Anyways on to changing the throttle body assembly. First remove the upper engine trim cover by first removing the screw and lift off.
Next remove the intake tube that connects to the mass air flow sensor.
Now the intake hose from the throttle body assembly.
Disconnect the clip that holds the intake hose assembly to the radiator hose.
Remove the harness connector from the throttle body by first pulling the gray locking clip back. Depress the lever and remove the connector. Inspect the yellow wire for possible damage as it too can cause the problem, although it seems to be more of a problem in the full sized vans.
There are three nuts that have to be removed.
Next the coolant lines have to come off but first I clamped them both off with hose clamp pliers. Then I took the coolant hose spring clamp and moved it back down the hose so that I could remove the hose from the throttle body. One could use pliers with a little luck and a lot of frustration it will move.
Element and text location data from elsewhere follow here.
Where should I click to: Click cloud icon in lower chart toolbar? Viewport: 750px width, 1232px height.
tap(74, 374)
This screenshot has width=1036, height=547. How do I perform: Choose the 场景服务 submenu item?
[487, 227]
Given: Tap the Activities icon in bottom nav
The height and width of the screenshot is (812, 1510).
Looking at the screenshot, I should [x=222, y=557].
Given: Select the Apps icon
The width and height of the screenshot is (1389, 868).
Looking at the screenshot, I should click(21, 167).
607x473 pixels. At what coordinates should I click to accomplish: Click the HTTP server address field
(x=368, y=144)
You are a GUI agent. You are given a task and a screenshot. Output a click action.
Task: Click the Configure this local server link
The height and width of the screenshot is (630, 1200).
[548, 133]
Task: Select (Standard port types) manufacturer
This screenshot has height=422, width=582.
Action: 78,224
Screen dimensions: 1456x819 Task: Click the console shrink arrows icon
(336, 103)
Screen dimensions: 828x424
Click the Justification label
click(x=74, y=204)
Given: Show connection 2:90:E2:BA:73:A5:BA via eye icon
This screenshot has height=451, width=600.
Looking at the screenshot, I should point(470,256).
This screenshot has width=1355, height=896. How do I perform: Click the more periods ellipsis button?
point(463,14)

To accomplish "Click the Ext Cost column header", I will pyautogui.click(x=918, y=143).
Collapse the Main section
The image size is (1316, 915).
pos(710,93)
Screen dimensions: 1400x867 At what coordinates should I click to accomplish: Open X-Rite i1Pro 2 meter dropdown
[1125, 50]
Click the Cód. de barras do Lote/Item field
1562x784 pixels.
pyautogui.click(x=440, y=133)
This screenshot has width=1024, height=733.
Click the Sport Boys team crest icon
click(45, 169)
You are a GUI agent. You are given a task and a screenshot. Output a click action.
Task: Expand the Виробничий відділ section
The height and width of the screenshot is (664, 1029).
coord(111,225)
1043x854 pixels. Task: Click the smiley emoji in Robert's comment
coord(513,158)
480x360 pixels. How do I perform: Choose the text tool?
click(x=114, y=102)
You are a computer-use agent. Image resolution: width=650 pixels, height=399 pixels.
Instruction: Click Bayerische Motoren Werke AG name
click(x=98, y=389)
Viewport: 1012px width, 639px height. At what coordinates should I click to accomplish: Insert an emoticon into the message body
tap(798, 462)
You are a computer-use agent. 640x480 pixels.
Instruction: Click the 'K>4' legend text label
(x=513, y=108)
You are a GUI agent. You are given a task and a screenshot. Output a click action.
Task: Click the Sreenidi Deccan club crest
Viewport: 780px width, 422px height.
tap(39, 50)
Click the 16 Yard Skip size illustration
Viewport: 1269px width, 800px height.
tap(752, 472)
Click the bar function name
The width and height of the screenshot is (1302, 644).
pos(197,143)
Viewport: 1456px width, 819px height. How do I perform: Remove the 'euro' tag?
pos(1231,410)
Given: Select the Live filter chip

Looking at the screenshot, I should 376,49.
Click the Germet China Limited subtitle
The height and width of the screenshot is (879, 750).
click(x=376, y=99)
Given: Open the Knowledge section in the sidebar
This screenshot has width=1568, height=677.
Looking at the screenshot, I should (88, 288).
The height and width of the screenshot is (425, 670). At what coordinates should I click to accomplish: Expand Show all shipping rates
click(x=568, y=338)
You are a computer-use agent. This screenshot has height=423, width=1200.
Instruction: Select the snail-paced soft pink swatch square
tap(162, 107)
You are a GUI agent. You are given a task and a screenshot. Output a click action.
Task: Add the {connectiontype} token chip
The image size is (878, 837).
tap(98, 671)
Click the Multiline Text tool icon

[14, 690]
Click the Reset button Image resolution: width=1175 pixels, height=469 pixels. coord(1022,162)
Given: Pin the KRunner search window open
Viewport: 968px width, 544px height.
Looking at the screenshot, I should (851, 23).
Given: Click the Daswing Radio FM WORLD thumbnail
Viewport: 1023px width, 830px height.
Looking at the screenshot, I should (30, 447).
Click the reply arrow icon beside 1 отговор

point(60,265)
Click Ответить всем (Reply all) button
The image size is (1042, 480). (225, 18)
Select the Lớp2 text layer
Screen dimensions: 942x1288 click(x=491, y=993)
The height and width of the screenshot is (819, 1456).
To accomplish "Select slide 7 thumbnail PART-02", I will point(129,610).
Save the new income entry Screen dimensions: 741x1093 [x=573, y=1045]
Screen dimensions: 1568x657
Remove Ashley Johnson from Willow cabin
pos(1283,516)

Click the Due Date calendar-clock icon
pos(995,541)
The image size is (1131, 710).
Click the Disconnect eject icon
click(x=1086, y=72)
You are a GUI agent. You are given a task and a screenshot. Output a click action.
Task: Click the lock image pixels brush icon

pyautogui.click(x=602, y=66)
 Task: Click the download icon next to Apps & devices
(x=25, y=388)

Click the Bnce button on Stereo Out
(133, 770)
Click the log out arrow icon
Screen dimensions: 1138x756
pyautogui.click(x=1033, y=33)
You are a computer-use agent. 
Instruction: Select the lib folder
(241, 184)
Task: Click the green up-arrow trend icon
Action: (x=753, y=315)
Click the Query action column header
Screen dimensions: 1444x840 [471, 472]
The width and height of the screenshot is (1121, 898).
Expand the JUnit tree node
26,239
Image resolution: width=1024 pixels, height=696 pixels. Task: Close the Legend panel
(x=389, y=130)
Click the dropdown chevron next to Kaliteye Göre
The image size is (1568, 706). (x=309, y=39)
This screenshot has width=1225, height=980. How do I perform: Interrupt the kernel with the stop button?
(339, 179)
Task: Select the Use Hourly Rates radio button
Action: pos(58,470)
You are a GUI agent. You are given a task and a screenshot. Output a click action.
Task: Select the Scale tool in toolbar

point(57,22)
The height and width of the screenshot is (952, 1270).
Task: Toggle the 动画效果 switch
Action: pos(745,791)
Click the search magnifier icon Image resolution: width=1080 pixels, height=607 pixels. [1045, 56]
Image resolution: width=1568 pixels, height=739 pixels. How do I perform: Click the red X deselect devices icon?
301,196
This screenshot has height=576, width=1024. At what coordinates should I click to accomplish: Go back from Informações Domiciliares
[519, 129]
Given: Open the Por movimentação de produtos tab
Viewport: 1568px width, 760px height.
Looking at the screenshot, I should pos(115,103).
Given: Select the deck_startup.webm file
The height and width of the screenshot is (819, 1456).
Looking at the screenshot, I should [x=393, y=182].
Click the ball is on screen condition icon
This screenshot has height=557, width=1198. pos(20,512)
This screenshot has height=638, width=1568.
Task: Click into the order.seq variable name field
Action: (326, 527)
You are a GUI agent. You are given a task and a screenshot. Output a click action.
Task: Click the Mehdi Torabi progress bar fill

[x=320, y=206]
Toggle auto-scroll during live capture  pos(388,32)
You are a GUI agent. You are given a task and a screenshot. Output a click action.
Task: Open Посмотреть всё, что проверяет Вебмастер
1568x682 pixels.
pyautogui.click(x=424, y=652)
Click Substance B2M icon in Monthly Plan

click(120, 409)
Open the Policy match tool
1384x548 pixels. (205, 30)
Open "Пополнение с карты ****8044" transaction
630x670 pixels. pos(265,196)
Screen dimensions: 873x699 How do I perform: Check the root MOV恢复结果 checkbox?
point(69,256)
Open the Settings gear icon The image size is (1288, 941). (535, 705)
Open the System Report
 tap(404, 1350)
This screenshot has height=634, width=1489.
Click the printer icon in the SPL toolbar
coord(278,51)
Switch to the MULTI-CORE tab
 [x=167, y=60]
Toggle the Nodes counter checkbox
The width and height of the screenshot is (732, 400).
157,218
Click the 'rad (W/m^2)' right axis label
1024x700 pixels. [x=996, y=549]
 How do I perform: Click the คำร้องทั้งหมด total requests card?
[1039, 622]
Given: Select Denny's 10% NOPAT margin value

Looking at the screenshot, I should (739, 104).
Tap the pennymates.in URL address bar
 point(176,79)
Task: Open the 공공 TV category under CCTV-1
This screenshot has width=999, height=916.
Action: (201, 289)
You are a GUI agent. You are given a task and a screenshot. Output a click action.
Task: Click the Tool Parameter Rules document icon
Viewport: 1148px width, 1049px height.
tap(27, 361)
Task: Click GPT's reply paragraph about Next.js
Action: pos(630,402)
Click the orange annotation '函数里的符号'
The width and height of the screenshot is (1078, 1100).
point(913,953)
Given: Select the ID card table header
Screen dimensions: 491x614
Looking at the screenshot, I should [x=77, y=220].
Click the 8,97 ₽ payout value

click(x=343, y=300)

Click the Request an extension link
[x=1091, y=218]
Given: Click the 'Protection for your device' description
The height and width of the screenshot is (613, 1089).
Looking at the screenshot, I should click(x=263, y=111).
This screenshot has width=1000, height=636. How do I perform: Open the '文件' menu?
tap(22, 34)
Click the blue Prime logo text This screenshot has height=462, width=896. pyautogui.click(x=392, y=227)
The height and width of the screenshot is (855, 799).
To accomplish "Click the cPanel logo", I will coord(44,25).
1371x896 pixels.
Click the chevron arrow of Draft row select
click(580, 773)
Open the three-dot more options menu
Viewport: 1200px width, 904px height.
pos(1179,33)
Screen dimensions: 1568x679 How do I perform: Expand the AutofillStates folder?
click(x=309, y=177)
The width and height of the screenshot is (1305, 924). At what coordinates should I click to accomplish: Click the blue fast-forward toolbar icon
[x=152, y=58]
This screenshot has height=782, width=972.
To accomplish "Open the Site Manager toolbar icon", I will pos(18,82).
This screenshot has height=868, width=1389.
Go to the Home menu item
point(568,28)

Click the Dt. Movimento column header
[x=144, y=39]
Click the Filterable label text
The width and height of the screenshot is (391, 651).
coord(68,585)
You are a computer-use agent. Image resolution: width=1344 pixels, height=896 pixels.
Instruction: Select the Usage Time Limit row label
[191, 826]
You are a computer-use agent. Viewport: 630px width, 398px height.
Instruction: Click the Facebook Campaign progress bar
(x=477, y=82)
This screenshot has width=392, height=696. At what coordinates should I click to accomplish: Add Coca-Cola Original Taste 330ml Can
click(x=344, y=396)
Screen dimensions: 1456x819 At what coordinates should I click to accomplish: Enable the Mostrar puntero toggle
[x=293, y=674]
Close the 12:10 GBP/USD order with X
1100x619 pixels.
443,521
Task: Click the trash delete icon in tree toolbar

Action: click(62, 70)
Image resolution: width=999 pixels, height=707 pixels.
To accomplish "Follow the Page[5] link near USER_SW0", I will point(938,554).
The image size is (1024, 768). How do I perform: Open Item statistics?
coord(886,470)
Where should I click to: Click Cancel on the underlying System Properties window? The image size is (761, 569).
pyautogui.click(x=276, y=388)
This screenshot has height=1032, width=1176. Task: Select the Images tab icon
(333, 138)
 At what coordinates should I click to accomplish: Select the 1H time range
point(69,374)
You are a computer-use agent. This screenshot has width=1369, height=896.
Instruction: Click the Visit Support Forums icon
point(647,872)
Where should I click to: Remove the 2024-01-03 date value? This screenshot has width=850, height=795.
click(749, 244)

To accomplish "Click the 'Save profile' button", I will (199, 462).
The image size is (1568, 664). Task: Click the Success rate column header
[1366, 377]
After the hose, next to the alternator is removed the throttle body can be repositioned to make the rest of the job easier.
Off with the old and on with the new. First the passenger side hose is installed. Then the throttle body assembly is put back in place and the driver’s side hose is reattached. In the following picture you can see that I used two pair of hose clamp pliers for the job. It saves having to drain the coolant system and time is money.
Now it is time to put the hose clamp back in place.
The new throttle body is now installed and ready for the intake hose and top trim cover to be replaced.